Below are a few ways homeowner and condominium associations can save energy and protect the environment. If you have other ideas that are directly relevant to associations, please e-mail them—in 150 words or fewer—to Government@caionline.org. You are free to include links to non-commercial websites.
Contact a utility company or energy management firm to conduct an energy audit. An energy audit determines whether a home or building wastes energy and finds where energy is being lost. An audit can also offer energy-saving solutions and save money. One solution that pays for itself quickly is fluorescent lighting. Fluorescents are more expensive than incandescent bulbs, but use less power and last much longer. Many associations have been able to recover their lighting investment in six months due to savings in utility costs.
Initiate a water conservation program, providing residents with free water inspections and promoting water-saving devices, such as low-flow shower heads and low-flush toilets. The savings can be considerable. Conserve water used in landscaping by implementing irrigation controls that monitor rainwater and adjust watering accordingly. Select plants that are drought resistant and suited to your climate. Target your watering to specific plants by using drip irrigation. Reduce overall water use by replacing turf in some common spaces with native plants.
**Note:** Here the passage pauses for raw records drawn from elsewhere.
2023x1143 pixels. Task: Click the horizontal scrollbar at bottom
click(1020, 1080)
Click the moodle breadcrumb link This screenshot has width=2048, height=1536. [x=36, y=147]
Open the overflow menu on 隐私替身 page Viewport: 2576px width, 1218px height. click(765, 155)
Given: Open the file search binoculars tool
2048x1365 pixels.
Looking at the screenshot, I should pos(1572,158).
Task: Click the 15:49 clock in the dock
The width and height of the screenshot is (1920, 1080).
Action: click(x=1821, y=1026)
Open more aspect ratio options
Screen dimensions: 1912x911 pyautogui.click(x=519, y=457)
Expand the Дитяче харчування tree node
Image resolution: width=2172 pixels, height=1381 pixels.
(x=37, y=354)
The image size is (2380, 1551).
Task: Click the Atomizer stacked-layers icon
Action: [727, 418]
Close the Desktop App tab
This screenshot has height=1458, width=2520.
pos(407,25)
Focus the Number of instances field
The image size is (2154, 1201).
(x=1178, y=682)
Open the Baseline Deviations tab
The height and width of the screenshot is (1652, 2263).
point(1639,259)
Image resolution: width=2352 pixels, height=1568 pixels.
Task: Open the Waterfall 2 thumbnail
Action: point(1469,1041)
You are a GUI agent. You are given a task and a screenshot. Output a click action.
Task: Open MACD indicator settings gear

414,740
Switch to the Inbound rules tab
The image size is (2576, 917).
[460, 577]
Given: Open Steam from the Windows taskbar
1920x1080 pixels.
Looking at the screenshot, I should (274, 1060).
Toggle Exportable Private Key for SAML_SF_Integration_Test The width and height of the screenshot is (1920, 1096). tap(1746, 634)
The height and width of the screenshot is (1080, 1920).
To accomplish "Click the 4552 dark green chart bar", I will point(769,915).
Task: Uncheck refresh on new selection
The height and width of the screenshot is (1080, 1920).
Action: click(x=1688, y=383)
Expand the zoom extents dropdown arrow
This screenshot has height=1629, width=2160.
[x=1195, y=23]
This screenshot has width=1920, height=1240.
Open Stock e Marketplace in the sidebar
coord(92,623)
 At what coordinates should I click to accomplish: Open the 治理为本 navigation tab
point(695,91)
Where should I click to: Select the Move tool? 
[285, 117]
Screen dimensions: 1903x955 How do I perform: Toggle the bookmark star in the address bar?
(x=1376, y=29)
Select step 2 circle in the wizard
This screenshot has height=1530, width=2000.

Investigate recycling options with your trash contractor or local municipality. Recycling helps the environment for obvious reasons—resources are re-used instead of thrown out and landfills don't fill up as fast. Americans now recycle about a third of their waste, an amount that has almost doubled in the past 15 years, according to Earth 911. The most common materials recycled are paper, plastic, aluminum cans, steel packages and appliances.
Reduce environmental pollution by cutting back on chemical herbicides, pesticides and fertilizers. Use natural remedies instead. Consider composting. Plant native grasses and wildflowers that help filter polluted storm water run-off before it reaches lakes and streams.